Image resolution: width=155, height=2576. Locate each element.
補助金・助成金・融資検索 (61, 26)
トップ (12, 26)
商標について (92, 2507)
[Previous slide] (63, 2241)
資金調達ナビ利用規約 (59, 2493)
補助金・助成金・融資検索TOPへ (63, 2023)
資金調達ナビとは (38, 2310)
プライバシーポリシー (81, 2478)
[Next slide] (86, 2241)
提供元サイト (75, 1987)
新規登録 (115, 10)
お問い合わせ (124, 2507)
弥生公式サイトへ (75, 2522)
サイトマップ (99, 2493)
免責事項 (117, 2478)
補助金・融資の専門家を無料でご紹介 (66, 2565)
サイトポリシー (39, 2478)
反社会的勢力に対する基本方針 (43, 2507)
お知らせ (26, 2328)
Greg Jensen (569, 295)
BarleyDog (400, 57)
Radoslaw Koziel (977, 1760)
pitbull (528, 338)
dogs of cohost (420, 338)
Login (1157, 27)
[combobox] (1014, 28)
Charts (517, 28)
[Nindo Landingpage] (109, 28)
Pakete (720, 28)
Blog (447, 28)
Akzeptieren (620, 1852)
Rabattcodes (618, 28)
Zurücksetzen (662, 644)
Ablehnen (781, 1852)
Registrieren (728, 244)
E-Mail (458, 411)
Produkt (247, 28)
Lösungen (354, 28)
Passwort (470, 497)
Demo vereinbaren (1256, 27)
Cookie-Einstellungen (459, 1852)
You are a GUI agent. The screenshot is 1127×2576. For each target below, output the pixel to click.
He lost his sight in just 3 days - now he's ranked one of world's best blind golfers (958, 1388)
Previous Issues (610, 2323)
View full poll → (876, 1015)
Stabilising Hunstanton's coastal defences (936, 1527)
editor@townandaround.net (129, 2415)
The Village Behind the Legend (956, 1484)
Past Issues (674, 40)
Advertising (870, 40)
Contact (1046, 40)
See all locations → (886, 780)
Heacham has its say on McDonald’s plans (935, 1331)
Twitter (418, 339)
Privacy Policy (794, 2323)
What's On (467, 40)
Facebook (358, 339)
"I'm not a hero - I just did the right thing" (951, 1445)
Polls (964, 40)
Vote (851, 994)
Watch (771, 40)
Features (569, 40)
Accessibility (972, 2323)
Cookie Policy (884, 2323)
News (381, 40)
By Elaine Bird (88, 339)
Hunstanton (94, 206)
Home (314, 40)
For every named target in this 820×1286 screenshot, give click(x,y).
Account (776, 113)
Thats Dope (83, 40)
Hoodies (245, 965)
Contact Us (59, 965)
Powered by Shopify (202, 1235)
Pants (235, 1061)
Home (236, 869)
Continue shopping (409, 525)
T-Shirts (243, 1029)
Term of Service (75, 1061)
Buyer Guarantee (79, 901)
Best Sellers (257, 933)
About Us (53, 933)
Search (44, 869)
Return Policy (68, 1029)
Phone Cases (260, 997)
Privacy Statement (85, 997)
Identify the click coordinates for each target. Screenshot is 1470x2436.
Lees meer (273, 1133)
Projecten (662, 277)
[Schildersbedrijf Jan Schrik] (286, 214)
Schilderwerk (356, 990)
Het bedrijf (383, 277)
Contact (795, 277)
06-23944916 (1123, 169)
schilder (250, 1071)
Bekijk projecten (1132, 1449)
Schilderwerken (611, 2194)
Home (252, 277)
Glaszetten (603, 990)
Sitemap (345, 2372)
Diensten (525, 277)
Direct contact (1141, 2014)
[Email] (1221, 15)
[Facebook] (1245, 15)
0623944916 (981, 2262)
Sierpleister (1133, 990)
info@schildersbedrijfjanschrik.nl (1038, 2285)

EXERCISE GOAL: Out of the material above, select every line that holds the string "click".

ANSWER SECTION:
You are a GUI agent. The screenshot is 1127×2576. For each target below, output the pixel to click.
For every named target in this 820×1286 screenshot, give click(x,y).
Identify the click coordinates for each target. Screenshot is 1470x2436.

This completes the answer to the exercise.